PERAWANGPOS -- Presiden Joko Widodo menggelar pertemuan tertutup dengan para pegiat media sosial di Istana (24/08). Sayang, yang diundang hanya aktivis sosmed yang selama ini dikenal "pro" dengan Jokowi. Di antaranya, Ulin Yusron, dan Chico Hakim.
Pakar komunikasi dari UIN Syarif Hidayatullah, Edy A Effendi, menyoal pertemuan Jokowi dengan pegiat sosmed yang 'sekubu' itu.

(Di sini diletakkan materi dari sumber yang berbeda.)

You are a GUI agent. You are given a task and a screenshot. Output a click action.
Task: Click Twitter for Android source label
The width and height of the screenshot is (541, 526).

Menurut Edy, tak seharusnya Jokowi dalam kapasitas sebagai Presiden mengumpulkan pegiat sosmed pro. Seharusnya cukup Seskab Pramono Anung. "Bukan kelas Pak @jokowi mengumpulkan pegiat sosmed yang pro dia. Seharusnya cukup di level Mas @pramonoanung. Beri arahan dinamika sosmed," tulis Edy di akun Twitter @eae18.
Tak hanya itu, Edy menilai, secara adab memalukan jika seorang presiden harus turun tangan memberi arahan kepada pegiat sosmed.

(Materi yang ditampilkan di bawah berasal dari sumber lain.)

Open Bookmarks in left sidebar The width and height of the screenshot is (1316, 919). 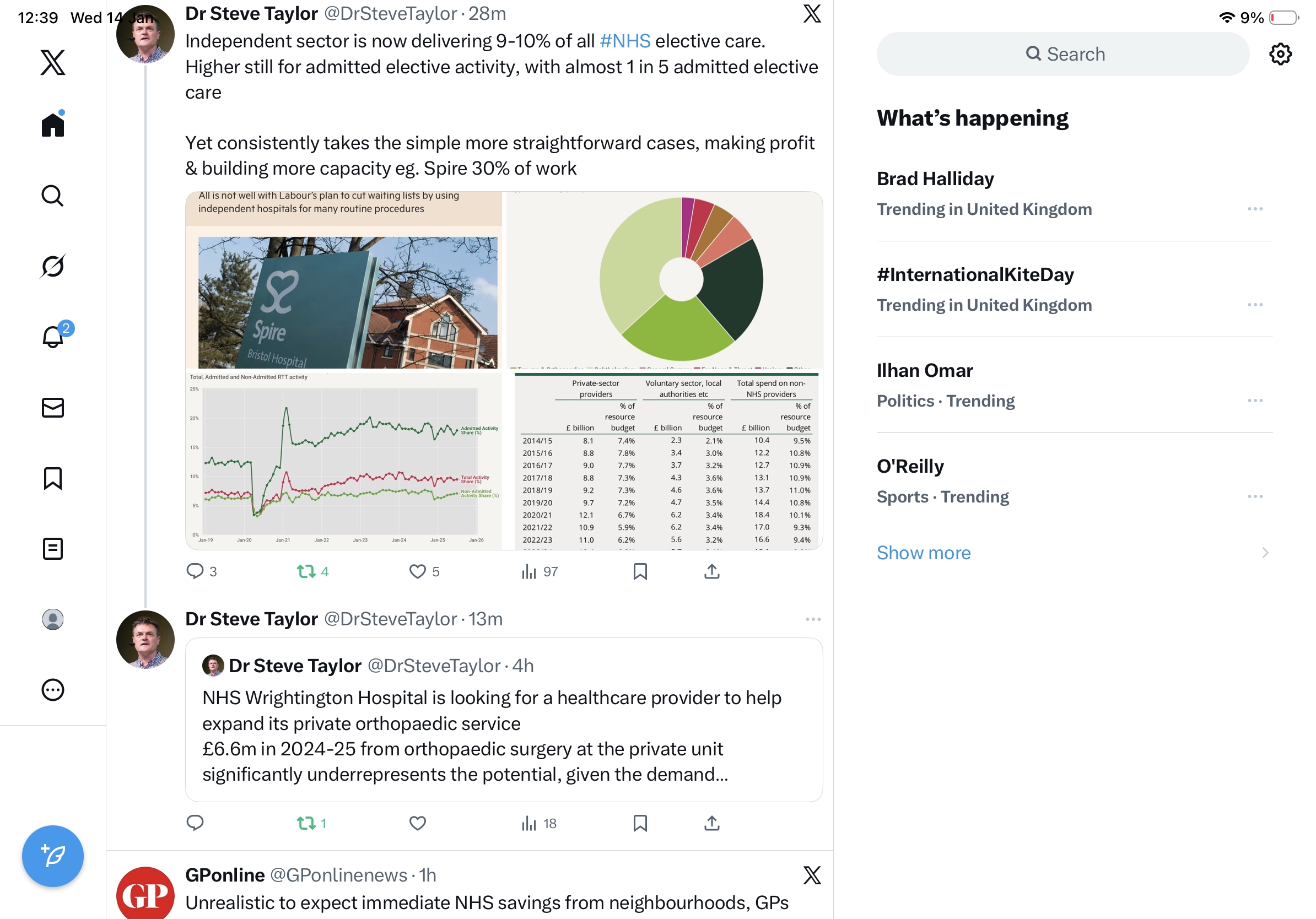pos(53,478)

"Secara adab, tentu memalukan seorang presiden, harus turun tangan beri arahan ke para pegiat sosmed. Maqom presiden bukan di level ini. Kelas presiden tentu bicara pada kebijakan-kebijakan makro. Kemudian diturunkan pada kebijakan mikro oleh para menterinya @jokowi," tegas @eae18.
Edy bahkan mengingatkan, kebiasaan Jokowi mengumpulkan pegiat sosmed yang pro, akan menurunkan kelas dan derajatnya sebagai presiden. "Kebiasaan Pak @jokowi mengumpulkan pegiat sosmed, yang pro dia, menurunkan kelas dan derajatnya sebagai presiden. Tak elok," tulis @eae18.
Di sisi lain, Edy juga mengingatkan, jika Jokowi melakukan kebiasaan mengumpulkan pegiat sosmed yang pro Jokowi, maka perlawanan justru akan lebih gencar. "Pak @jokowi lupa, perlawanan di sosmed akan lebih gencar jika Pak Jokowi melakukan kebiasaan mengumpulkan para pegiat sosmed," tegas @eae18.
Edy pun menyimpulkan: "Pak @jokowi sering blunder menabur kebijakannya. Itu semua bermuara pada kemampuan kepemimpinannya. Kelas dia, memang bukan kelas presiden."